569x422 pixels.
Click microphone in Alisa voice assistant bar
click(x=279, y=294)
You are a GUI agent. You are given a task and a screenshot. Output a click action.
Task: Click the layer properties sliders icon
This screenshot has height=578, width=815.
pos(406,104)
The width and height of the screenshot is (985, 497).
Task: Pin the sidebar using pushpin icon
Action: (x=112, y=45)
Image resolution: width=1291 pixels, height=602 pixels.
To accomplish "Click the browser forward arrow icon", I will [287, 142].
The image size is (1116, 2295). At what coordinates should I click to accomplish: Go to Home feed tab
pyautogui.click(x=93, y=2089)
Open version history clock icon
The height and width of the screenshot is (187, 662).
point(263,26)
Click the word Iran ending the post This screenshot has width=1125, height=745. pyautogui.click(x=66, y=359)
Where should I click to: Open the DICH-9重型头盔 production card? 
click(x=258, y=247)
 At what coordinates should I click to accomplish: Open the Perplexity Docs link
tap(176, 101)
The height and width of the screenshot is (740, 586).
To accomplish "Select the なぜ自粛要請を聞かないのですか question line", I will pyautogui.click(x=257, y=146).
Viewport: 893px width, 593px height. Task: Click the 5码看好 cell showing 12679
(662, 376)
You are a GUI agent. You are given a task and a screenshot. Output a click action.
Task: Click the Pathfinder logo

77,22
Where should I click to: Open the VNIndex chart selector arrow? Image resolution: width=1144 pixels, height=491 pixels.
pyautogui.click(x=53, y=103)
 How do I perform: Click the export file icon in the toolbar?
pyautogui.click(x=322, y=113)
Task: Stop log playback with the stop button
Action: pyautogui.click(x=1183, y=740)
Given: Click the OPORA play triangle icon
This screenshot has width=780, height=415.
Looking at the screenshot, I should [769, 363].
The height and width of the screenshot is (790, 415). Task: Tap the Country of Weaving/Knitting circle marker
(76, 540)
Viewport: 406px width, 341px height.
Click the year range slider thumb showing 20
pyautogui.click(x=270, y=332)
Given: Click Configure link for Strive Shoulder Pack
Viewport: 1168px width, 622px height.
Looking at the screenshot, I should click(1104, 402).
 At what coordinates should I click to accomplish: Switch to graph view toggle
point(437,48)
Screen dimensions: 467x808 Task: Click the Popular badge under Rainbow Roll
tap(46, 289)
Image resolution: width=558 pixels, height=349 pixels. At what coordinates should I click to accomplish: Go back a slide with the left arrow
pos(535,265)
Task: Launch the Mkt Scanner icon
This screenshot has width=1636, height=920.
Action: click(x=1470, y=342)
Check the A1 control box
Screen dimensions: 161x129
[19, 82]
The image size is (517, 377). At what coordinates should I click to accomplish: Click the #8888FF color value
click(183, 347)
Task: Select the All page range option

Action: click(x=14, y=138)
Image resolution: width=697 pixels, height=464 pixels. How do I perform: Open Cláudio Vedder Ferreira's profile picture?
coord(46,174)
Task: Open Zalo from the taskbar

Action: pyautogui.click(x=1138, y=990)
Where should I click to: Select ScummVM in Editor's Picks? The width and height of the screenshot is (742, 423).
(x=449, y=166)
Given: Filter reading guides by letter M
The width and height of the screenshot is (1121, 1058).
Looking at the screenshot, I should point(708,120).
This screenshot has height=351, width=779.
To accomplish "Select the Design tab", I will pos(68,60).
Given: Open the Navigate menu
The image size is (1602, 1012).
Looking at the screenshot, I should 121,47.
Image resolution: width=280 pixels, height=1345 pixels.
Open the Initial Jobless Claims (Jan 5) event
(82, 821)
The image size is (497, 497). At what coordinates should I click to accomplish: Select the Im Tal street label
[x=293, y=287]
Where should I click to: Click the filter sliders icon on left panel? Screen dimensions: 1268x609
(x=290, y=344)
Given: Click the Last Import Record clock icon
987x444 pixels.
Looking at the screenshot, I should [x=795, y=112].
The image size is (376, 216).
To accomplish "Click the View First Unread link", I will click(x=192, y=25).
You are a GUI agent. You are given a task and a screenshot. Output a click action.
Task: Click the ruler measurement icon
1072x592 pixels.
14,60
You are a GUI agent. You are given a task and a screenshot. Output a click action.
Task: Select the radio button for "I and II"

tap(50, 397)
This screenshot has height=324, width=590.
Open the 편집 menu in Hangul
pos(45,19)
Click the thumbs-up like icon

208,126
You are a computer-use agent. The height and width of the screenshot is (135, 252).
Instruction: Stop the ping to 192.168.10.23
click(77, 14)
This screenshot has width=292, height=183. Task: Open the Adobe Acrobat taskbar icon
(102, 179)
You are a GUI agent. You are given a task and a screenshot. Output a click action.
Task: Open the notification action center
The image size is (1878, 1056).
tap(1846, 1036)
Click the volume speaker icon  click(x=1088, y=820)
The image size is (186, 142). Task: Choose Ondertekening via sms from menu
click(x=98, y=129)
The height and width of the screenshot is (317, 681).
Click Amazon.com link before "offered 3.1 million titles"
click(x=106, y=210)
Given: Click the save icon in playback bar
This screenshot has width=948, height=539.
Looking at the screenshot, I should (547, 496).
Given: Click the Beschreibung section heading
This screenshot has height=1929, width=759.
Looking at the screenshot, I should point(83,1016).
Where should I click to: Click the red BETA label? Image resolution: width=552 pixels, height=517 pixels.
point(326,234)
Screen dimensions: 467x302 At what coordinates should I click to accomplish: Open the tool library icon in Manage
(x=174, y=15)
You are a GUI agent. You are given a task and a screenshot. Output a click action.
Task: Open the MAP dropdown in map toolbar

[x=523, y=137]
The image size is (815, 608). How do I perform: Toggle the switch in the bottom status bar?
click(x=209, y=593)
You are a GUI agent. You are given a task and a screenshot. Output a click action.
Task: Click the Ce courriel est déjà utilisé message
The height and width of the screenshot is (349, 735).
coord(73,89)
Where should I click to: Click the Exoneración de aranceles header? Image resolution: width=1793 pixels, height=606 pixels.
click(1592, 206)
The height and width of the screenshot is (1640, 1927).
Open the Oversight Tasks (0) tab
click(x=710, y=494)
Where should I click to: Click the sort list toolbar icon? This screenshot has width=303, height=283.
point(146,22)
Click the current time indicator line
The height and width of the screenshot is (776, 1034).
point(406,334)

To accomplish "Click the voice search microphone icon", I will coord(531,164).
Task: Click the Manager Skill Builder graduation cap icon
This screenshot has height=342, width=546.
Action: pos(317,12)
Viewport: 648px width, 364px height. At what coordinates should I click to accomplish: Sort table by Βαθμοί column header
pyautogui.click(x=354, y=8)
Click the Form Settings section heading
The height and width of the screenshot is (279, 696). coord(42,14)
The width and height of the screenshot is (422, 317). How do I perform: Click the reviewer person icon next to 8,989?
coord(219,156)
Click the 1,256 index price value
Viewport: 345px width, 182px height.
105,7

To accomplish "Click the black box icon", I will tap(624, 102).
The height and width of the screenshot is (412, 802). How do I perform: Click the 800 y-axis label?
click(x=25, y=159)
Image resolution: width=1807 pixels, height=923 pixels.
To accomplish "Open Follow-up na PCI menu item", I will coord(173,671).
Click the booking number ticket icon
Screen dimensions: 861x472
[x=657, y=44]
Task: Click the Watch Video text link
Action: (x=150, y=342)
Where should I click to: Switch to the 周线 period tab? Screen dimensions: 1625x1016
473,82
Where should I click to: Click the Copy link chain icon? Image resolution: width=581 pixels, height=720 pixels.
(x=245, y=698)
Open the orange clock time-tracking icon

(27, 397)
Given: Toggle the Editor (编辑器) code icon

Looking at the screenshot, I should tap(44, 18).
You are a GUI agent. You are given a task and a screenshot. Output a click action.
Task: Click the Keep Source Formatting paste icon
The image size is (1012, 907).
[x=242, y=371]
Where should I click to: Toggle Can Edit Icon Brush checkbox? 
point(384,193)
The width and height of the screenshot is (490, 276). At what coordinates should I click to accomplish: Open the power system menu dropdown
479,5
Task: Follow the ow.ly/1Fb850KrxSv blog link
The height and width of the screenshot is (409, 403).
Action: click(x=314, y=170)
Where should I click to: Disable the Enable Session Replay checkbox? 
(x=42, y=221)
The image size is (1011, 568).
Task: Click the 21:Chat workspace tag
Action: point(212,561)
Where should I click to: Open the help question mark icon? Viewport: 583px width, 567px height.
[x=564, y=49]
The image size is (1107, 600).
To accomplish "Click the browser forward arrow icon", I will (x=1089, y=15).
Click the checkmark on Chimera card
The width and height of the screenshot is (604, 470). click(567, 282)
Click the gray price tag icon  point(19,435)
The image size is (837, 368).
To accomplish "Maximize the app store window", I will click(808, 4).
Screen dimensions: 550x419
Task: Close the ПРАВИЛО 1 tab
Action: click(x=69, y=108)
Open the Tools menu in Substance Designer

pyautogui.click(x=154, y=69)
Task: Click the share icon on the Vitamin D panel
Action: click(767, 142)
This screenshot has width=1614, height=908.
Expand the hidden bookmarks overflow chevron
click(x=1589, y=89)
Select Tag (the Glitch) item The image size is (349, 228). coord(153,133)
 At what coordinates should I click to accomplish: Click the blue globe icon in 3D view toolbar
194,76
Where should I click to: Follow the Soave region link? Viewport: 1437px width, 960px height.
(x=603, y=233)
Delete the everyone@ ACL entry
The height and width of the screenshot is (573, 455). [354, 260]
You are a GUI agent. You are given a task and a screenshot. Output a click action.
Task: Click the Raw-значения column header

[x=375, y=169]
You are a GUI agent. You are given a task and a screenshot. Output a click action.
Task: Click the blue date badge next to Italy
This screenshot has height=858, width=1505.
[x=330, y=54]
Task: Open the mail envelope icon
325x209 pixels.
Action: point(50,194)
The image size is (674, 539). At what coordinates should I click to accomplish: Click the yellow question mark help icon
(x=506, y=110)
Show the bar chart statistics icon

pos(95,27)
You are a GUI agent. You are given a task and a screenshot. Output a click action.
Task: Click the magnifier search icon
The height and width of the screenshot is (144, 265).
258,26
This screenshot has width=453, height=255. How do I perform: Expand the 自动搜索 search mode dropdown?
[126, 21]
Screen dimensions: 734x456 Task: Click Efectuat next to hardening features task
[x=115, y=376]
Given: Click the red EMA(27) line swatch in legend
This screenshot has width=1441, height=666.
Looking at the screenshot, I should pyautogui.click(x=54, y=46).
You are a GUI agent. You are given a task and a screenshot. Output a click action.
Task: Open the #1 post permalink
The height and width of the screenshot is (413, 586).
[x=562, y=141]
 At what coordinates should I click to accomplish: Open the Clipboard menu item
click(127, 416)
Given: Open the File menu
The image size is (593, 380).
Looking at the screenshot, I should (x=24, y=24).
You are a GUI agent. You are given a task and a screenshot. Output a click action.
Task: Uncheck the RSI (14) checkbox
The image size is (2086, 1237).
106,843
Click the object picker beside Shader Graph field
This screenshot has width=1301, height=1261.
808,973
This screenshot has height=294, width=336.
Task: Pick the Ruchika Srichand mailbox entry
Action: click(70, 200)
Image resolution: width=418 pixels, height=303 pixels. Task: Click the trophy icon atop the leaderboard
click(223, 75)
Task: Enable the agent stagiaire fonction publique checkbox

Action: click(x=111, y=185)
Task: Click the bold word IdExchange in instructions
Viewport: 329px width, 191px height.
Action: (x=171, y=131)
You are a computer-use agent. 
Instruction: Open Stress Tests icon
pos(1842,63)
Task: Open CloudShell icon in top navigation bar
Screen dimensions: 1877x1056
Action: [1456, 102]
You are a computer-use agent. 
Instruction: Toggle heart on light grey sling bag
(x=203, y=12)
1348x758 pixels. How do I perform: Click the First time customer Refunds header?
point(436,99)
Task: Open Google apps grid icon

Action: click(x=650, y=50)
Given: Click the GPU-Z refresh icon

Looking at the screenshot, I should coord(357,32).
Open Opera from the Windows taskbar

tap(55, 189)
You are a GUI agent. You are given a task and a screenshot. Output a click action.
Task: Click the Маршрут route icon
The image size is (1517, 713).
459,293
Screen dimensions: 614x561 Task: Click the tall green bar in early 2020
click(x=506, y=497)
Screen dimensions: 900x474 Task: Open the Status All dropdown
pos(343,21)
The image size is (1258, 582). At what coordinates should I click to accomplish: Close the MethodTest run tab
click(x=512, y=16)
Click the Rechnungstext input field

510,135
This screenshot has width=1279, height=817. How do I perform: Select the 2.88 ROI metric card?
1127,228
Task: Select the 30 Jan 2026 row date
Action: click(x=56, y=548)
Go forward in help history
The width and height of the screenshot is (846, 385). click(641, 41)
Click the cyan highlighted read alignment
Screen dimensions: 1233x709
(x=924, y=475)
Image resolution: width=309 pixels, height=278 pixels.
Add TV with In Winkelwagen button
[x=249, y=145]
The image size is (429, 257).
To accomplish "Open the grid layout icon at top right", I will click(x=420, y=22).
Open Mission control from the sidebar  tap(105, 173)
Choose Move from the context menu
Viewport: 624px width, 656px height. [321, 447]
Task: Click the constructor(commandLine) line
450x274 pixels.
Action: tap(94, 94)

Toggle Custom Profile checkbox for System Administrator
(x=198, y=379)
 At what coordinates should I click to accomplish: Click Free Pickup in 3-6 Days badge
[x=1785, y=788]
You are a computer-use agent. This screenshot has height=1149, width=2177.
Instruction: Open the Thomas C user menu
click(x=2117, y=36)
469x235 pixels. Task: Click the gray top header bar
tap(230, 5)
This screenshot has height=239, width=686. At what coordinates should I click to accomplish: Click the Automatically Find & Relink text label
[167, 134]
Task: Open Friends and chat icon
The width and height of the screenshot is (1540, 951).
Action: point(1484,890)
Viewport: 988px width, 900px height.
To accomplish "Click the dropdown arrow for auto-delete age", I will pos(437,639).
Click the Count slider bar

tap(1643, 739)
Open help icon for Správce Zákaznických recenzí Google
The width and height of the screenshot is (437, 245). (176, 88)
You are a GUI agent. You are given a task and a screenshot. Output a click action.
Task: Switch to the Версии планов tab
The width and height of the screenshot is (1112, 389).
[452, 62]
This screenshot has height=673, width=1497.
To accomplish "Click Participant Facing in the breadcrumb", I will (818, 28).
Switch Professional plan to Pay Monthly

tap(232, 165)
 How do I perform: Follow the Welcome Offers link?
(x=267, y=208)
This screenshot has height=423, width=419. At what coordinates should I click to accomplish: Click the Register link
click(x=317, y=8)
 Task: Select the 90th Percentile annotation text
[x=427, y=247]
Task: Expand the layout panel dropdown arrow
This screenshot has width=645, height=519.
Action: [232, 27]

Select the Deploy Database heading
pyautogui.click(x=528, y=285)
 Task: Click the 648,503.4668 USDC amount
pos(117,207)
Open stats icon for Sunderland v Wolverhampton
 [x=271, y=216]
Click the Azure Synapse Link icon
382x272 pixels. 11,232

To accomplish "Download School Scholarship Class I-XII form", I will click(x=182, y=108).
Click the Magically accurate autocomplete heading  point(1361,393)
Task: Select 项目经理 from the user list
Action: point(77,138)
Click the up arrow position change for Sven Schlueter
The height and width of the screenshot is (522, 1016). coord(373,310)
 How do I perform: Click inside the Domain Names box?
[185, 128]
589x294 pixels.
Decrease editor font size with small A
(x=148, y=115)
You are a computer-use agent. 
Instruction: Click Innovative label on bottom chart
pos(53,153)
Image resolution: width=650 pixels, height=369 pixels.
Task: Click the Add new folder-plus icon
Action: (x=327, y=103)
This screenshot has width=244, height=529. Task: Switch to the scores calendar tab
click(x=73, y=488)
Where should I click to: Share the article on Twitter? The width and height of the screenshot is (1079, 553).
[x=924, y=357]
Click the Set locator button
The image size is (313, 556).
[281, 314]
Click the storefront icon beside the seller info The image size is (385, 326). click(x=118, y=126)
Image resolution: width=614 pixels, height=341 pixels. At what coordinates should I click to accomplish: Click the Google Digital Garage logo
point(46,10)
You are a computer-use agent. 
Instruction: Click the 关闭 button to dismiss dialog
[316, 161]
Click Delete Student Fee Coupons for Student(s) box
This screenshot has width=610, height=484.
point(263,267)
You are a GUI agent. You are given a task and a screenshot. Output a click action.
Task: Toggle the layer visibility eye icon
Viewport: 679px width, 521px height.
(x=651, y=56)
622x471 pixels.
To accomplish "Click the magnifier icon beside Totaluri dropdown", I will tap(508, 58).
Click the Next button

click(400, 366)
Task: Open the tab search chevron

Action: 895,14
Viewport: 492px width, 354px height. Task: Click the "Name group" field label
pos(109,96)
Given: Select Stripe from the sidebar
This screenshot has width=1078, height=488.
——————
[PROBLEM DETAILS]:
Count the lines in the listing above that contain the word "Expand", treating uppercase and lowercase as different, and give only that number.

[RESULT]:
3